The question has to do with Model Selection and Evaluation
I'm trying to wrap my head around the scale of how different nested cross validation would be from the following:
Let's say I am attempting to evaluate how suitable a model class is for a particular problem domain.
Let's assume for hypothetical purposes nested cross validation is not possible.
I have a small random dataset for a particular domain that warrants using a grid-search cross validation to do hyperparameter selection rather than some other hyperparameter selection approach (AIC etc.). So I run a Grid Search Cross Validation as a way to find optimal hyperparameters (i.e. the optimal complexity/ flexibility) for this model class on this domain. I let the program run.
A few minutes later I get a fresh new similarly sized random sample from the same domain, a potential test set for the model. But while similarly sized, it is still small, likely risking a high variance for the generalisation error it puts out if it is run as a single test set.

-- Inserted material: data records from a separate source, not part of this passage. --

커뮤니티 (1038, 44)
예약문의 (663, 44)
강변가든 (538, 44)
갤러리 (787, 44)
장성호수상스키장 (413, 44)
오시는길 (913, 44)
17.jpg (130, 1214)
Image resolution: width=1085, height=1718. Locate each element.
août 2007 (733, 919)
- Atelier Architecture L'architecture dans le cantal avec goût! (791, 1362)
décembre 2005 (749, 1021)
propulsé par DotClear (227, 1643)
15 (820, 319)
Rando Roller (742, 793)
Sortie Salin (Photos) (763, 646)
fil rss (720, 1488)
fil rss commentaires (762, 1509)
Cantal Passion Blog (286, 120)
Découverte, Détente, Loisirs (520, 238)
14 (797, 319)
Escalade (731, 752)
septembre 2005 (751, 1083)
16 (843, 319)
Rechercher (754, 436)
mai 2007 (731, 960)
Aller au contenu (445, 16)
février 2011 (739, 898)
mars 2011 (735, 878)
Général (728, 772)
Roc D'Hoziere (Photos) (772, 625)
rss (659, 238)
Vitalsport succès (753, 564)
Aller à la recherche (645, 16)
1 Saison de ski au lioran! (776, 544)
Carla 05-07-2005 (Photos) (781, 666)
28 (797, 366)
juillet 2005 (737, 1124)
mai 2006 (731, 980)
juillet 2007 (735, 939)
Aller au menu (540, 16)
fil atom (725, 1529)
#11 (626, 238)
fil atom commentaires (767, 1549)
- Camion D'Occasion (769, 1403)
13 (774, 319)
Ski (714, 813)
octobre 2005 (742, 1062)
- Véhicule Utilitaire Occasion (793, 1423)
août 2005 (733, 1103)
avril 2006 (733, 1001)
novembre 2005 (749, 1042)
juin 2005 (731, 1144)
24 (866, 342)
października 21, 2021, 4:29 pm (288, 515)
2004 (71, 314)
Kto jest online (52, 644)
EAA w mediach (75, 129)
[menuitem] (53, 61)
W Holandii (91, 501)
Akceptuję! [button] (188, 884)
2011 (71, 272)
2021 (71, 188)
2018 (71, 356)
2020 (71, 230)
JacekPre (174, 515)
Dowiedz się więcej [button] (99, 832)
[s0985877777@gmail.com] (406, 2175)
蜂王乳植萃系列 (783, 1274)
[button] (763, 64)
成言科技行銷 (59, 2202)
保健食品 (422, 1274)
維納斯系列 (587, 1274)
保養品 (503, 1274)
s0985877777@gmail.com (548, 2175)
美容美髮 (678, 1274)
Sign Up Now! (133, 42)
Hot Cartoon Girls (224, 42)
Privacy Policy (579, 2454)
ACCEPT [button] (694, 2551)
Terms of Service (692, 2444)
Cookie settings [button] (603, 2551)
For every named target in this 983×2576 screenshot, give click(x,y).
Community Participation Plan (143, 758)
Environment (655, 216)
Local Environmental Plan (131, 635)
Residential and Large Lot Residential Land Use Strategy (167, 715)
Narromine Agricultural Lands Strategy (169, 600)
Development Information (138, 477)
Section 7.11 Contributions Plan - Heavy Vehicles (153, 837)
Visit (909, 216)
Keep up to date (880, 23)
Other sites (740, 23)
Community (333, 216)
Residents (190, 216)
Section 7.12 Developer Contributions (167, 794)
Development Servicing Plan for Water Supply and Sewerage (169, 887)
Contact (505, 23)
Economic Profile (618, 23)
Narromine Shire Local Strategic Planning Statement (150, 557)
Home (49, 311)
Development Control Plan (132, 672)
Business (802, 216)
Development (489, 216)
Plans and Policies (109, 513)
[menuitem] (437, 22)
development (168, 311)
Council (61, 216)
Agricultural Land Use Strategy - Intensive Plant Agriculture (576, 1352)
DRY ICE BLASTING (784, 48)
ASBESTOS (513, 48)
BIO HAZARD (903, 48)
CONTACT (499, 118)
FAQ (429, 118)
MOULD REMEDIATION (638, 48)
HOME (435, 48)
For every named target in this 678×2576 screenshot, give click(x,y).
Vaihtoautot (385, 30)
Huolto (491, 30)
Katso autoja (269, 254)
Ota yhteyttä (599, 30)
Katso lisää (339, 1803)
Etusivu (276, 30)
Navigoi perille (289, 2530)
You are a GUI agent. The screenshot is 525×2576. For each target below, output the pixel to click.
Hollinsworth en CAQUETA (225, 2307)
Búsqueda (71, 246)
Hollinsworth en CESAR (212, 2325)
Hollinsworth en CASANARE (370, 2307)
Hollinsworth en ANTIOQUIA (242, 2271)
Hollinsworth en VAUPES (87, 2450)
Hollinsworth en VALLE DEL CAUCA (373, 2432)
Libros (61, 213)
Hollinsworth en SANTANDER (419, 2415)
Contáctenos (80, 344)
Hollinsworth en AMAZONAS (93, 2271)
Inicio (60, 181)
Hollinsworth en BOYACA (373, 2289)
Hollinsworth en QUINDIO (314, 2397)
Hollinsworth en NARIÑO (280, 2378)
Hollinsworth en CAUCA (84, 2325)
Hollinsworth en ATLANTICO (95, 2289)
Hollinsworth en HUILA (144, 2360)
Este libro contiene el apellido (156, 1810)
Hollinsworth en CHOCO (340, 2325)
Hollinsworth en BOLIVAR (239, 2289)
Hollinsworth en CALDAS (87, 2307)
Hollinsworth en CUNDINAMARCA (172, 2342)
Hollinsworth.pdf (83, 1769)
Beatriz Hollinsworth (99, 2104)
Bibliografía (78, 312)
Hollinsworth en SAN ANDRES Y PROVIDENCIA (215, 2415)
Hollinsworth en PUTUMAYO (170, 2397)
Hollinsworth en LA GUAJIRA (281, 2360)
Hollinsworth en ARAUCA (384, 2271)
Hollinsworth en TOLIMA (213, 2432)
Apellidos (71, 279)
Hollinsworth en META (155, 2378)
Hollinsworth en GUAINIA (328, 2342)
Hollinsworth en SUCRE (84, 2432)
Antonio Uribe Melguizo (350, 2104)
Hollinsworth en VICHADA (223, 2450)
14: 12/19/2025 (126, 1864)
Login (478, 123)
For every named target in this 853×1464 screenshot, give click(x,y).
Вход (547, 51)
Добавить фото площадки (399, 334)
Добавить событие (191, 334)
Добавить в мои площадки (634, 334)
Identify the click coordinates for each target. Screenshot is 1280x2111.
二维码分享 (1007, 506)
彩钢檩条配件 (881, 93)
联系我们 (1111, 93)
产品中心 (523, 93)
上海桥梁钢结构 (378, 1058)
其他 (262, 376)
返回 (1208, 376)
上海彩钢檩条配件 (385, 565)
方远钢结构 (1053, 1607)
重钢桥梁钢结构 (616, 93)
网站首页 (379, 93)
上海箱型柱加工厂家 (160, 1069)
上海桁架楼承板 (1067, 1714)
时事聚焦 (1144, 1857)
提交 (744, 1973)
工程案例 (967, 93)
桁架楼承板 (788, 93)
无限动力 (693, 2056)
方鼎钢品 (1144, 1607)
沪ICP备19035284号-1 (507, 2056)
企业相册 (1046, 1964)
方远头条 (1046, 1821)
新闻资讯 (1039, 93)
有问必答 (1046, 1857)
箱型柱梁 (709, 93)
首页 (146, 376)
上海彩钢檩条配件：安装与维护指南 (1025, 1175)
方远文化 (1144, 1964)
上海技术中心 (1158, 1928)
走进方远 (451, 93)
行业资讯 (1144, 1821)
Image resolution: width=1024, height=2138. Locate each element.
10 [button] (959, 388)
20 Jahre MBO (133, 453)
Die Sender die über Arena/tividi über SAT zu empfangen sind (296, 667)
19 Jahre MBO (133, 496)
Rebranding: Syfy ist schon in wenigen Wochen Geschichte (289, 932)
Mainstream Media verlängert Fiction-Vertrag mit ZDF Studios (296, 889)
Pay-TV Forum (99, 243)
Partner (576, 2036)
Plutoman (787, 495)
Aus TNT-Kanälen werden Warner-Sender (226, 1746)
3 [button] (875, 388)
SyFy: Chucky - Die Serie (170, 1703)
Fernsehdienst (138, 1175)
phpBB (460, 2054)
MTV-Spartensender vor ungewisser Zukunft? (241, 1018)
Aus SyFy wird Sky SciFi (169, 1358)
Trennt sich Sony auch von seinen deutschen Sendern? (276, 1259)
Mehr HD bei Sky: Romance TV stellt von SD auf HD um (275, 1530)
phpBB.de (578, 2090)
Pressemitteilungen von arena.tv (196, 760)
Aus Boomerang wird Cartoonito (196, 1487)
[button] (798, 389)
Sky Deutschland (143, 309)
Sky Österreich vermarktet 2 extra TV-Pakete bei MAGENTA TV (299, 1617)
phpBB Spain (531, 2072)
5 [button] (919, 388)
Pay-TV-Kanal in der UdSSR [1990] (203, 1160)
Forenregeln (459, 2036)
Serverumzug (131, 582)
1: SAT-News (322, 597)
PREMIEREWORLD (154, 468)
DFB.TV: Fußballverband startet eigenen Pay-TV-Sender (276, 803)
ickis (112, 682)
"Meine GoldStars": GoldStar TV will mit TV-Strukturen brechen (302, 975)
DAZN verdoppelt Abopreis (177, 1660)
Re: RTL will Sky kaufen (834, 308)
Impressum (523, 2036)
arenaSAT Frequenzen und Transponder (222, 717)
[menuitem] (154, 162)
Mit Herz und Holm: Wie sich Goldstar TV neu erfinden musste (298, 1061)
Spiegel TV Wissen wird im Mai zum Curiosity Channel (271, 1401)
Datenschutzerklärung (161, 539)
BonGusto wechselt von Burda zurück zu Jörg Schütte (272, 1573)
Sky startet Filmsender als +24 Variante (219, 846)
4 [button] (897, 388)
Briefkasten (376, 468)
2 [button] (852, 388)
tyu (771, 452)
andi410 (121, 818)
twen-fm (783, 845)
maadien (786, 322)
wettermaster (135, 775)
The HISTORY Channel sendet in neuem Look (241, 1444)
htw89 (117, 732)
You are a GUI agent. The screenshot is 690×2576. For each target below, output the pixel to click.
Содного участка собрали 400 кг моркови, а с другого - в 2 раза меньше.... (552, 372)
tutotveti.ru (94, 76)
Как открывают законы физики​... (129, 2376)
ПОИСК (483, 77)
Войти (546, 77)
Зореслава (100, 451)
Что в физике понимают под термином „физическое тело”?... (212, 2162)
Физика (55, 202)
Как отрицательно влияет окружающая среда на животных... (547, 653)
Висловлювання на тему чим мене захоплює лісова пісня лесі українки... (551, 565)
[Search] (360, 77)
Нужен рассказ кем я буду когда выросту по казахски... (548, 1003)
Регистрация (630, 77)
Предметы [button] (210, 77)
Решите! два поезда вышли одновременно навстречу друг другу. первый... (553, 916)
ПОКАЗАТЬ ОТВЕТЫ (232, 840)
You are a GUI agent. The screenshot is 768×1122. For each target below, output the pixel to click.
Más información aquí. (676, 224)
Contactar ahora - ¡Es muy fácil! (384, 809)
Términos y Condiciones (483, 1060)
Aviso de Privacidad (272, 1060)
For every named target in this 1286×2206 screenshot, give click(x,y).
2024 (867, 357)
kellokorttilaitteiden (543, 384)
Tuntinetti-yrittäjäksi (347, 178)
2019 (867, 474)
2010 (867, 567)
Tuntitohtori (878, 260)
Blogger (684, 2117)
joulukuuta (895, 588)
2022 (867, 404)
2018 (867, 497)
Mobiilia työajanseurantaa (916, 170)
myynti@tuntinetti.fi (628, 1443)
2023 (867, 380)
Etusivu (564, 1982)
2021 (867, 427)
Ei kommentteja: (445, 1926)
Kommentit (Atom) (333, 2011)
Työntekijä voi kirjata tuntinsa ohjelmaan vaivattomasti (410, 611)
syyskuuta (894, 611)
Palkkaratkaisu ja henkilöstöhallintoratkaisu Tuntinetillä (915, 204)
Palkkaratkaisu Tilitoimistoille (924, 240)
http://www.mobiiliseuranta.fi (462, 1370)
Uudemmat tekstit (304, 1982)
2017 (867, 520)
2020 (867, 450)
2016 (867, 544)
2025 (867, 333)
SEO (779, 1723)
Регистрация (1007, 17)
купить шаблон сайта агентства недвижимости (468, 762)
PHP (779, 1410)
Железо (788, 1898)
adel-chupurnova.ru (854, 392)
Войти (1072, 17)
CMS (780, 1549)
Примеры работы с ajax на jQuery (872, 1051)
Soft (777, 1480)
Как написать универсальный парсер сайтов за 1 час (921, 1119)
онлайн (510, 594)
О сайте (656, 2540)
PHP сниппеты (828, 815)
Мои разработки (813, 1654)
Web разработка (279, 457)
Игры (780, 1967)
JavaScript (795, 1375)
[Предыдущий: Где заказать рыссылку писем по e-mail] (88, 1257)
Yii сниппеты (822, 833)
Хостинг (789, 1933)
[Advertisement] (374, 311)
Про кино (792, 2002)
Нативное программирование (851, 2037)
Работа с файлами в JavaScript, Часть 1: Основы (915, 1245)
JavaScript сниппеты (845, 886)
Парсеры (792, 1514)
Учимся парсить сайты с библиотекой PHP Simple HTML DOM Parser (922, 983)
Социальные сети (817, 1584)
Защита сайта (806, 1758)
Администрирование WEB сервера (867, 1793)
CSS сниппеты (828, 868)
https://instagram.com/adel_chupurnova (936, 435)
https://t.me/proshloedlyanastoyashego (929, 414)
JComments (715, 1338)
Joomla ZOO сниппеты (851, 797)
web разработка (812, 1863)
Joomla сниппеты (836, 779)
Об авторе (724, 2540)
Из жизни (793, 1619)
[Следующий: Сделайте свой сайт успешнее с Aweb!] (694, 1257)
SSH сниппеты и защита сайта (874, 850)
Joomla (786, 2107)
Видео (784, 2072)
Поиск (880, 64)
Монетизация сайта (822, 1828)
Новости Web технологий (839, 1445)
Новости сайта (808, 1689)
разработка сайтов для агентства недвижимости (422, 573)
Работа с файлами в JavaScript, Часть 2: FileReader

Thus, I was wondering, would it be valid that I take the selected hyperparameters from step 2 (a procedure which is meant to find the likely hyperparameters for the best complexity/ flexibility to minimise error for that model class on that particular domain) and run a new cross-validation on the fresh sample from step 3 as an estimate of generalisation error given the small test set?
My thinking is that if the cross validation selection step is meant to find the optimal complexity for that model class[1] [2], can't I just use those hyperparameters on a fresh cross validation to find generalisation error?
At the moment I feel the flaws in my thinking are:
A. That not using the new test set in the second step biases the results to over-estimate generalisation error compared to nested cross-validation.
B. And also because the datasets being used are small, further effort in bootstrapping and using repeated cross validation could improve the standard errors of the generalisation error estimate.
Thank you for your time.
[1] James et al 2013 An Introduction to Statistical Learning P.183
"We find in Figure 5.6 that despite the fact that they sometimes underestimate the true test MSE, all of the CV curves come close to identifying the correct level of flexibility—"
[2] James et al 2013 An Introduction to Statistical Learning P.186
"Though the cross-validation error curve slightly underestimates the test error rate, it takes on a minimum very close to the best value for K."